Decide whether each statement agrees with the article on log compaction in raftexample, answering yes or no and quoting the deciding words from it: 1. raftexample creates a snapshot once the log reaches a size threshold in bytes. 2. A snapshot saves the Index and Term of the last entry it includes. 3. maybeTriggerSnapshot is called every time data is received from the raft library.
Text excerpt start
Back

/ 7 min read

Build KV Storage System Using the etcd Raft Library (2)

Introduction

In the first article, we learned and became familiar with the structure of raftexample and the processing flow of a write request. In this article, we will interpret the log compaction and snapshot handling logic in raftexample.

Log Compaction and Snapshot

The Raft log continuously grows as the cluster operates normally and processes client requests. In practical applications, we need a mechanism to limit the unlimited growth of the log to avoid causing availability issues. Raft uses the snapshot mechanism to compact the log, as shown in the figure below:

snapshot example

After creating a snapshot, all committed entries in the Raft log are included in a snapshot. This snapshot compresses and merges the state of the state machine for the last committed entry and all previous entries and saves the Index and Term of the last entry included in the snapshot for consistency checks during the AppendEntries RPC (log synchronization). To support cluster membership changes, the snapshot should also save the latest cluster configuration (for simplicity, this is not shown in the figure).

The timing of snapshot creation is also a topic worth discussing. A simple strategy is to create a snapshot when the log reaches a configured size threshold (in bytes).

Creating Snapshots

1. In raftexample, the strategy for creating snapshots is to do so when the number of log entries reaches a specified threshold. This strategy is executed by the maybeTriggerSnapshot method, which is called every time data is received from the raft library (Ready).

This method first calculates the number of committed log entries since the last snapshot. If this number has not reached the specified threshold (snapCount), it returns immediately without creating a snapshot.
Text excerpt end
Material provided start
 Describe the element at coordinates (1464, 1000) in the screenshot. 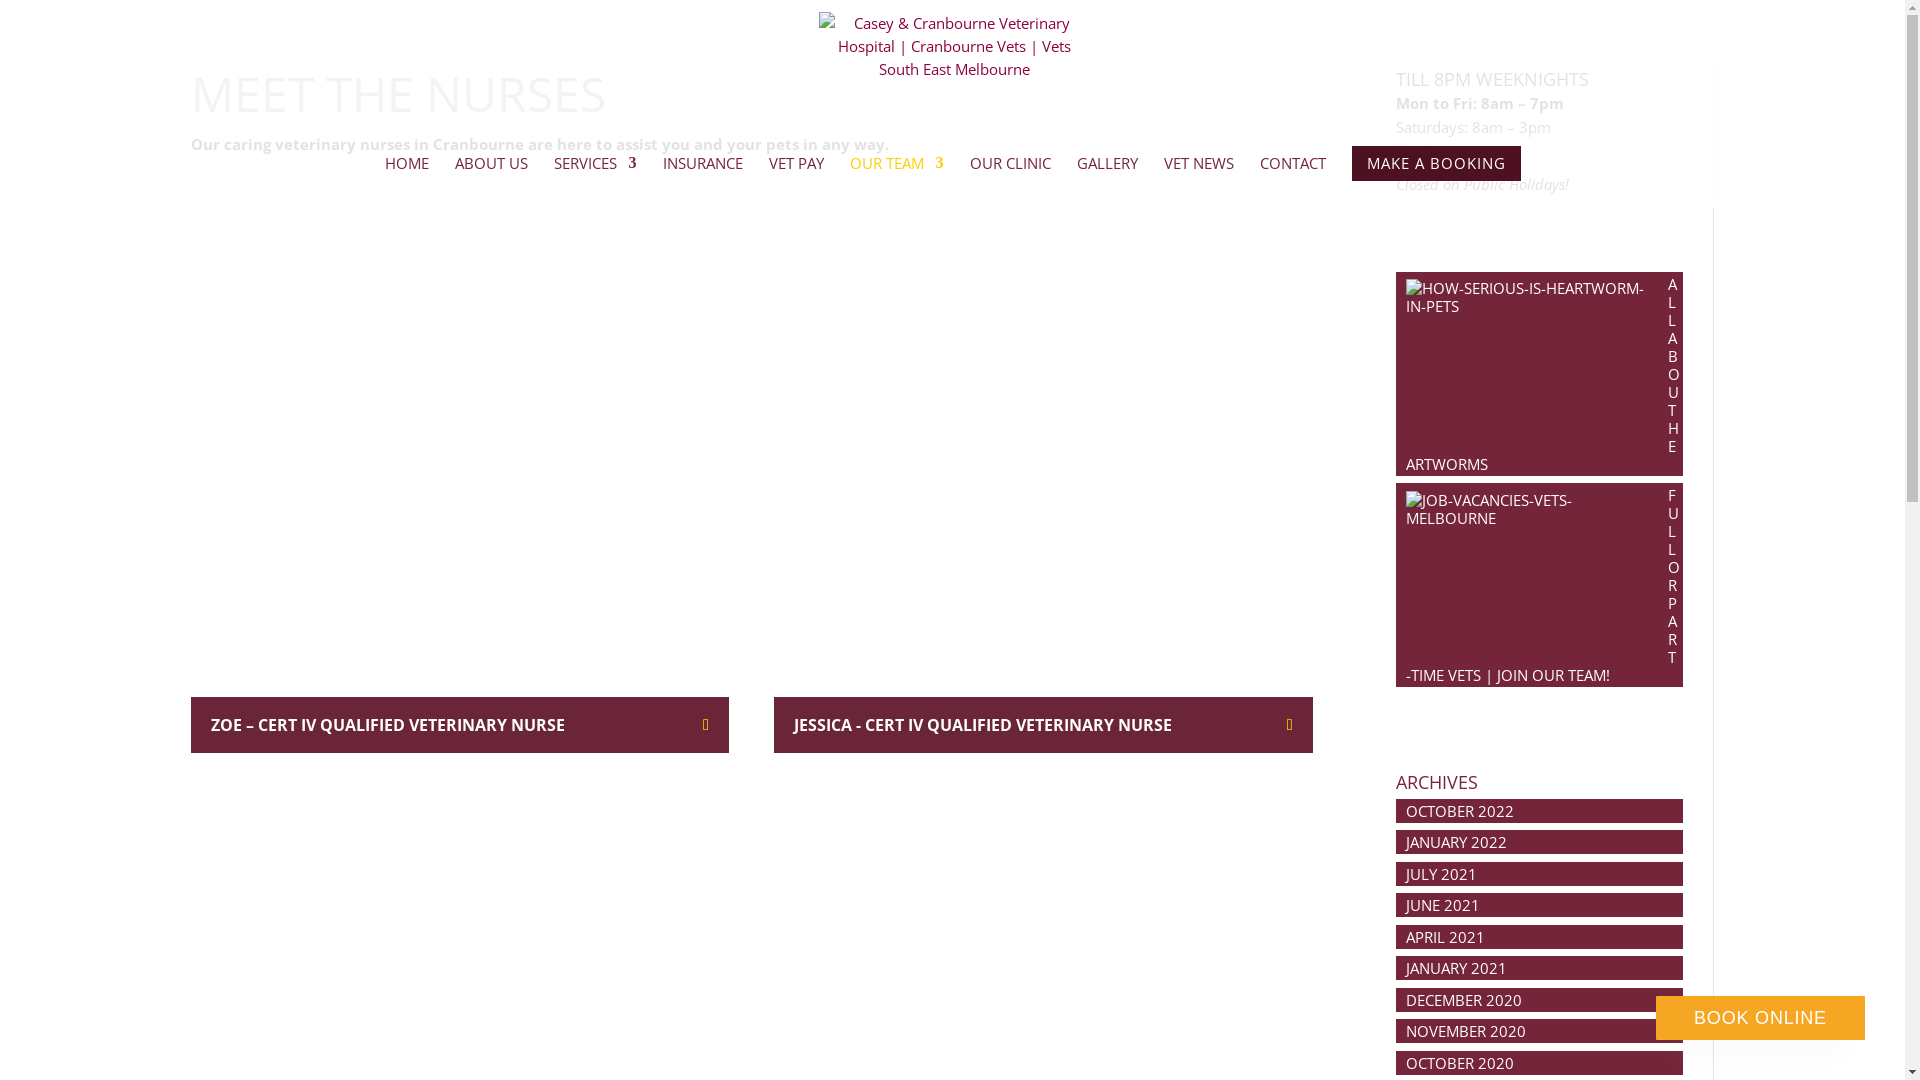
Material provided end
- _Final result_
1. No: "In raftexample, the strategy for creating snapshots is to do so when the number of log entries reaches a specified threshold."
2. Yes: "saves the Index and Term of the last entry included in the snapshot"
3. Yes: "which is called every time data is received from the raft library (Ready)"